В. Я. Пропп выделяет большую группу сказочных сюжетов, в которых юноша (реже — девушка) по какой-то причине отправляется в лес, где подвергается испытанию. Функцию фигуры проводящего испытания выполняют разные герои (Баба-яга, Леший, Морозко и т. д.). С главным положительным героем, который успешно проходит испытание, туда же отправляются антигерои (братья, мачехины дочки и т. д.). Победивший герой (героиня) получает волшебные дары, вступает в брак; антигерои испытания не выдерживают и наказываются.

Конечно, сказочные сюжеты за многие века своего существования претерпевают изменения в виде наложений (например, введения бытовых деталей позднейших эпох), изменения мотиваций поступков героев (так, герои уходят из дому, конечно, не на обряд инициации, а на поиски утраченных предметов или людей либо отправляются туда не в силу традиции и не по воле социума, а по злому умыслу коварной мачехи и т. д.). К числу таких сказок принадлежит и известная русская народная сказка «Морозко».

С. Г. Тер-Минасова, анализируя особенности американского менталитета, замечает: «Сказка „Морозко“ вызывает [у американцев] недоумение и даже негодование. Что поучительного в девочке-сиротке, которая зачем-то врет Морозу, что ей тепло, когда она замерзает от холода? И почему наказана мачехина дочка, которая кричит „холодно! остановись!“? Сюжет сказки противоречит уставу „американского монастыря“, где царствует Его Величество Здравый Смысл (чтобы не сказать прагматизм)».

Весьма характерно, что сказка братьев Гримм «Госпожа (Бабушка) Метелица», повторяющая данный международный сюжет, мало того, повторяющая его в том варианте, где в качестве организатора испытания выступает фигура мифологического героя — носителя холода, более приспособлена к восприятию прагматичного западного читателя, ибо там положительная героиня получает поощрение за трудолюбие, кротость и бесхитростность. А мотив ее страданий от холода во время взбивания снежной перины, который в данном сюжете был главным, изначальным и, возможно, сюжетообразующим, купируется*.

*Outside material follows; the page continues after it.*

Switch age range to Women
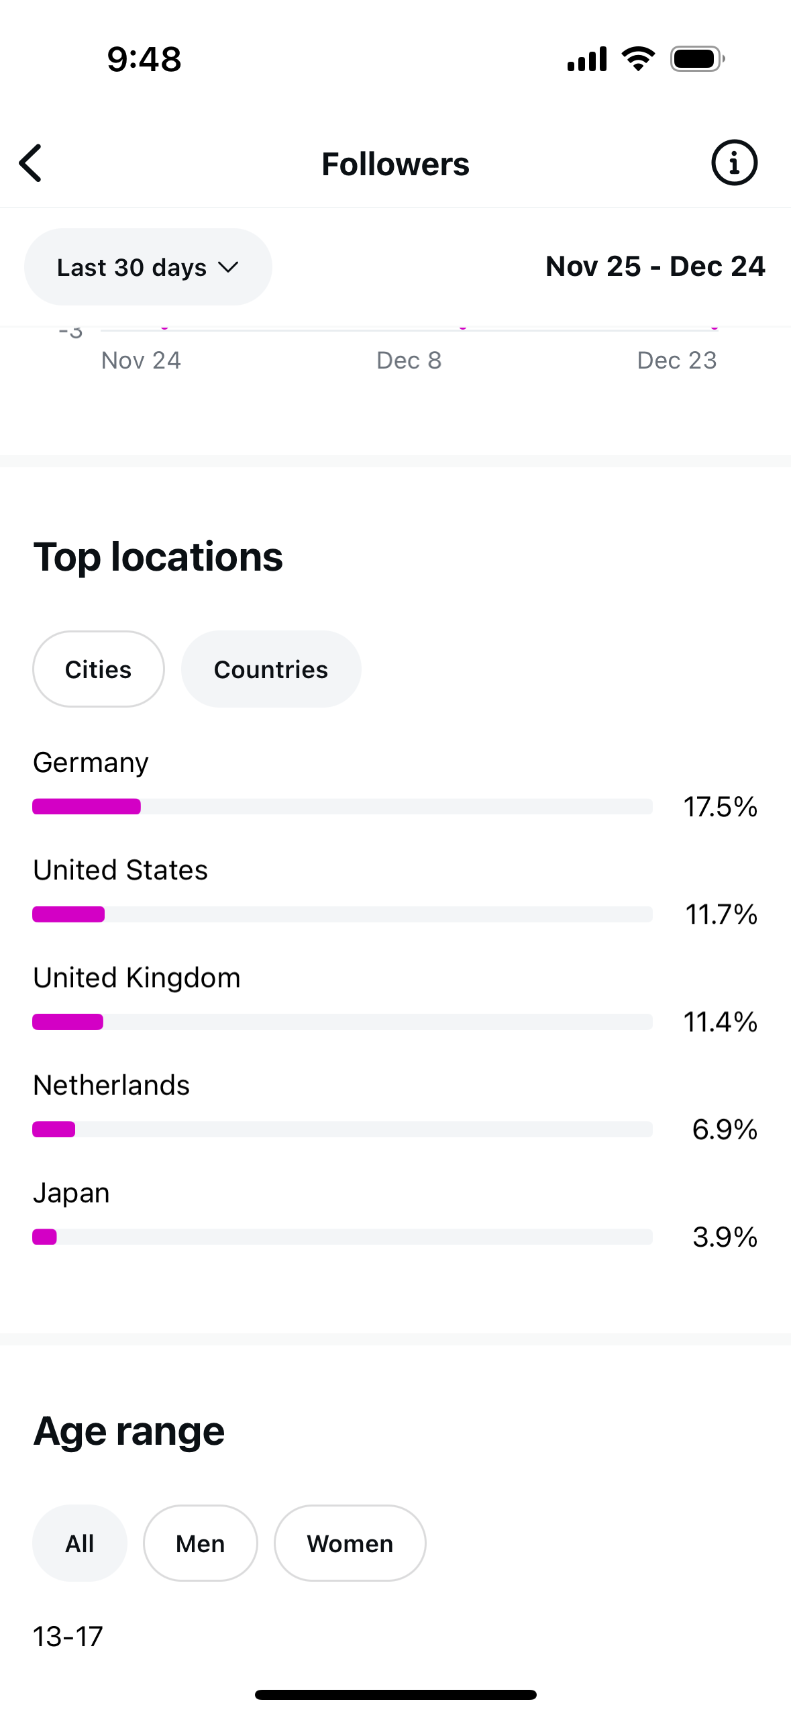The height and width of the screenshot is (1716, 791). (350, 1544)
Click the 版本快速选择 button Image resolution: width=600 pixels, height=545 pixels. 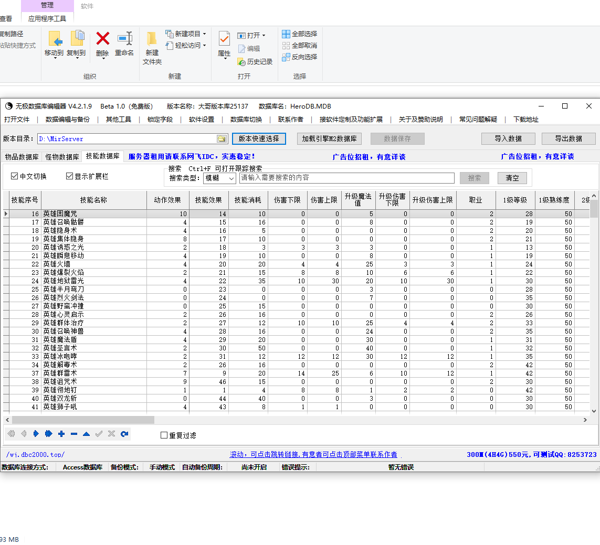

Действительно, главным испытанием героинь этого сказочного сюжета является мороз, холод, персонифицированный в образе Морозко (именно он ведет ритуальный диалог). Следует отметить, что в этой сказке через элементы более позднего быта, нравов и отношений (жизнь крестьянской семьи в деревне, тяжелая доля сироты, образ мачехи-злодейки, посылающей падчерицу на верную смерть, и т. д.) просвечивает древний, восходящий к обряду инициации сюжет. Уже то, что главной героиней является девушка, а не юноша, — признак архаичности этого сюжета. Признаком его глубокой древности является и то, что испытание происходит не в специальном помещении (у русских — избушка на курьих ножках), а прямо в лесу. Кроме того, в сказках, где через данный обряд проходит юноша (чаще всего его проводит Баба-яга), перечень испытаний довольно разнообразен. Это испытания огнем («в бане выпари!»), едой («напои-накорми!»), болью (у героя «из спины ремни режут»), испугом, угрозами, страхом («покатаюся-поваляюся, вашего мясца покушамши») и т. д.

В сюжете этой сказки, вероятно, преломился и переосмыслился самый древний, примитивный, не требующий приспособлений метод испытания, сводившийся к изгнанию из примитивного социума, возможно, лишению пещеры и огня.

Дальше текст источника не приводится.